AgriInsurance coverage is increasing on average by seven per cent, while premium rates are down by an average of four per cent, as compared to last year, the governments reported.
“Through AgriInsurance, we continue to offer a comprehensive risk management program for Manitoba’s farmers, which is effective whether they are just starting out or have had years of experience,” Eichler said. “To ensure the long-term growth of our province’s agriculture sector, AgriInsurance is an essential tool, as it provides reliable protection against the unpredictable challenges of weather and other production-related risks.”
More than 8,400 farms are enrolled in AgriInsurance. Manitoba has the highest level of AgriInsurance participation in Canada, covering over 90% of annual crop acres.
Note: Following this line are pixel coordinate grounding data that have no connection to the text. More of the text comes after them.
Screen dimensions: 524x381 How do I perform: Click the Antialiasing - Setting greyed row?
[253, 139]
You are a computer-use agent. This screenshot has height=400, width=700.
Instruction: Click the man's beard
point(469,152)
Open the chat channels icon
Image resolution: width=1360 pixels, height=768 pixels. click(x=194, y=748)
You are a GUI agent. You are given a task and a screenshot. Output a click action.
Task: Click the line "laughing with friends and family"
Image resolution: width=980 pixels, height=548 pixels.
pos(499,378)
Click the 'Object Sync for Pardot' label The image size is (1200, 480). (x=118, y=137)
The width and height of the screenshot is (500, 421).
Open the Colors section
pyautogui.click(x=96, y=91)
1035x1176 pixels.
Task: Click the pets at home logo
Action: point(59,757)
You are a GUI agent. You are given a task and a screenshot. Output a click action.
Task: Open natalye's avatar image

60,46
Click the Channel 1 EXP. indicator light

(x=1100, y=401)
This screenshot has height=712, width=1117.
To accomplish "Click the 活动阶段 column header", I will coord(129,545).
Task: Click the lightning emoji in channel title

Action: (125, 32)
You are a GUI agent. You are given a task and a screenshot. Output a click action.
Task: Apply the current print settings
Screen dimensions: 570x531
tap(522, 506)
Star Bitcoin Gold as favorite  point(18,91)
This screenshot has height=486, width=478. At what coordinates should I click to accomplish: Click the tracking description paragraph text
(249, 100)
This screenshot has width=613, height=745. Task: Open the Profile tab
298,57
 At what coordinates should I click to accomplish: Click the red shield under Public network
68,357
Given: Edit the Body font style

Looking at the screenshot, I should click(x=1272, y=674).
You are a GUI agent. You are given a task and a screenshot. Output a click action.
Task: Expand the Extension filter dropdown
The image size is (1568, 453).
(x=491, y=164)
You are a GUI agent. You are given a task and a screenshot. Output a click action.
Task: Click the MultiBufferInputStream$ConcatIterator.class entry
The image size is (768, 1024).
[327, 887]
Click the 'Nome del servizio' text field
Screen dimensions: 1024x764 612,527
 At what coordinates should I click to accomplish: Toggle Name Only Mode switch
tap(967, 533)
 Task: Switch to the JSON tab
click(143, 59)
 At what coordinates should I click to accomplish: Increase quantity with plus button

The total governments’ share of AgriInsurance premiums for 2017-2018 is expected to be $136.3 million, the statement said.
Under AgriInsurance, premiums for most programs are shared 40% by participating producers, 36% by the Government of Canada and 24% by the Manitoba government. Administrative expenses are paid 60% by the federal government and 40% by Manitoba.
WLPIP, which was expanded to include Manitoba cattle and hog producers in 2014, provides protection against unexpected price declines. Due to lower cattle prices in 2016, WLPIP paid out $1.7 million to producers, with 73% of insured calves qualifying for a payment, the statement pointed out. The average payment for each calf that qualified for an indemnity was $94. Like AgriInsurance, under WLPIP administrative expenses are paid 60% by the federal government and 40% by Manitoba. Premiums are paid by participating producers. Both AgriInsurance and WLPIP are administered by the Manitoba Agricultural Services Corporation.